Hard to breathe moment after moment.
Harder still to try to get up and bathe especially since this way too frequently triggers flashbacks for me.
Its harder than hell to look at myself in the mirror and Impossible to love or even like what and who I see.
It is beyond my ability to cook myself breakfast, too many days I go without eating breakfast (or even anything at all), on the days I do eat I manage to drag myself into the kitchen, pull down a bowl and pour cereal into that bowl… and some days when my will doesn't equal the weight that the milk jug feels, I just creep back into bed and eat the cereal dry, or not at all.
Its hard to convince myself to swallow, and hard to make my stomach calm down enough to keep it down.
Then the battle comes to get myself to make the effort to gather the medications together that I need to take.

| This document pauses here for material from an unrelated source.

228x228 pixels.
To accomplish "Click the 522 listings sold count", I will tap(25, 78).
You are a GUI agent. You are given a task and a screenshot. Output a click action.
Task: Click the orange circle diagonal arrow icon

Knowing that for all the pills I have, and all that I need them, they do not help enough.
Not nearly enough.
Not for the nausea/vomiting, not for the back and neck pain, not for the wrist pain, not for the migraines, or any other pain that crops up.
Definitely not for the seizures, the anxiety, the flashbacks, Prolonged/chronic Post traumatic Stress Disorder, Concentration Camp Syndrome.
But the thought of not having the slim help that they give TERRIFIES me.
So I make myself find the will to get the medications and take them.
On the ‘lucky’ days (being ones without appointments), at this point the effort of doing just the above, with the weight of another day to get through weighing far too heavily upon my shoulders, I crawl back under the covers and beg for more sleep or sleep at all.
Too often, far far too often I get little to literally no sleep for days at a time.
Laying in bed, tired beyond all comprehension, physically, emotionally, mentally, and still unable to sleep.
Then there are the hours I do sleep, where 95% of the time I wake up from a Night Terror that leaves me panicking, scared, confused.
Waking up after as little as 30 minutes at times from these horrendous dreams that mimic my flashbacks far too vividly. The sleeping medication sometimes helps to get to sleep, but doesn't keep me asleep, and doesn't help with the night terrors either.
Too too hard.
Too hard to breathe in and out.
Beyond fathoming any way to wash away these torturous images of depraved abuse I went through.
Too hard.
Hours upon hours alone and too often unable to sleep.
Too terrifying to even try to watch tv anymore because even commercials, colors, sounds,etc trigger these newly remembered flashbacks, dragging me down into their own special hell with them.